--- START ---

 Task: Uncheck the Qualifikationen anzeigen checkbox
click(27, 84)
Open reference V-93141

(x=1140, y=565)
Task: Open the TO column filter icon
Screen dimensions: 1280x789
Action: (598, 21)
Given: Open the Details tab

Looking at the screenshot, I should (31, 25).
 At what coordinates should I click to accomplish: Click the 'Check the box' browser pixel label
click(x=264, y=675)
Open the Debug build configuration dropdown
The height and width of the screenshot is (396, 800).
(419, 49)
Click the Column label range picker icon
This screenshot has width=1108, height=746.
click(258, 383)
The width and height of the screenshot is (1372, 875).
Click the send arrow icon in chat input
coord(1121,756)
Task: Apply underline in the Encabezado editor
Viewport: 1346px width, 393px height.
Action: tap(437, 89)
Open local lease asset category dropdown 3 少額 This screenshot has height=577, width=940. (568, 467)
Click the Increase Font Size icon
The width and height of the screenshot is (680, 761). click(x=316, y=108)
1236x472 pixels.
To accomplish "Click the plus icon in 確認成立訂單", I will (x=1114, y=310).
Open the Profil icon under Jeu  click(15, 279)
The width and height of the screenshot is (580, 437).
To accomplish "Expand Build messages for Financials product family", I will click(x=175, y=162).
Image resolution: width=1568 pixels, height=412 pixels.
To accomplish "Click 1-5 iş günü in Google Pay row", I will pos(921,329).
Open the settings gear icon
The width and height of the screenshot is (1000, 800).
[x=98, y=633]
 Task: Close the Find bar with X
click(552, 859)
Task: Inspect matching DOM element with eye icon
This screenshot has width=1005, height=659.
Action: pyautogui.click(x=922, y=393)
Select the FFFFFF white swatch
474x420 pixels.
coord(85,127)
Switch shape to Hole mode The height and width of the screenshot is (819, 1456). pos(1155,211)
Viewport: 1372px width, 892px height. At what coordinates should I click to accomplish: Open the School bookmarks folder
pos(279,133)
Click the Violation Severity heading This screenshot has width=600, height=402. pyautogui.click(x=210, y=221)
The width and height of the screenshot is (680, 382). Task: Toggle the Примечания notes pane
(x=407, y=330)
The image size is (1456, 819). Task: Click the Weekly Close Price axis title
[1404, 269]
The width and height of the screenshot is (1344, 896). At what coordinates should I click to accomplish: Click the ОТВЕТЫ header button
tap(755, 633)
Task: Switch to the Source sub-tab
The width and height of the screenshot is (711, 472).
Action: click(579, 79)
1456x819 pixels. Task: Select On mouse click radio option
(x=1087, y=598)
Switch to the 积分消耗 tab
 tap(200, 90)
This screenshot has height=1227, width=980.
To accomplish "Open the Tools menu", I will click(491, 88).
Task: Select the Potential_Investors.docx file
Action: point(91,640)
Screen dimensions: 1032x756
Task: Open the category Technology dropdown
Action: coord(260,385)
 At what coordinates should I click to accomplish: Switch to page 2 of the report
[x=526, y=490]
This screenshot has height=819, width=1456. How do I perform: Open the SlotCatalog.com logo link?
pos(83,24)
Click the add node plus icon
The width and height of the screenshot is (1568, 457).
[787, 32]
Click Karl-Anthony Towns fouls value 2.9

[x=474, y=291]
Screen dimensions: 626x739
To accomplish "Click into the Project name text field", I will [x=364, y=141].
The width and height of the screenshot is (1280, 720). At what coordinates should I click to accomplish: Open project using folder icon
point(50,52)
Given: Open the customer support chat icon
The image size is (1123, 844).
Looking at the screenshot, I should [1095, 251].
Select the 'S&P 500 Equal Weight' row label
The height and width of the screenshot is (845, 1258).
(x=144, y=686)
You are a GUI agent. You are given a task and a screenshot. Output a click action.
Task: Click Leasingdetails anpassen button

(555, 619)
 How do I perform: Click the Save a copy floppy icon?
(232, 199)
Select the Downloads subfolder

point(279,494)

--- END ---

What this task involves. Lay out as a numbered list every line of the entries above, from the very first line through the line containing "Looking at the screenshot, I should (31, 25).", with both of those lines included and blank lines omitted.

Complete output.
1.  Task: Uncheck the Qualifikationen anzeigen checkbox
2. click(27, 84)
3. Open reference V-93141
4. (x=1140, y=565)
5. Task: Open the TO column filter icon
6. Screen dimensions: 1280x789
7. Action: (598, 21)
8. Given: Open the Details tab
9. Looking at the screenshot, I should (31, 25).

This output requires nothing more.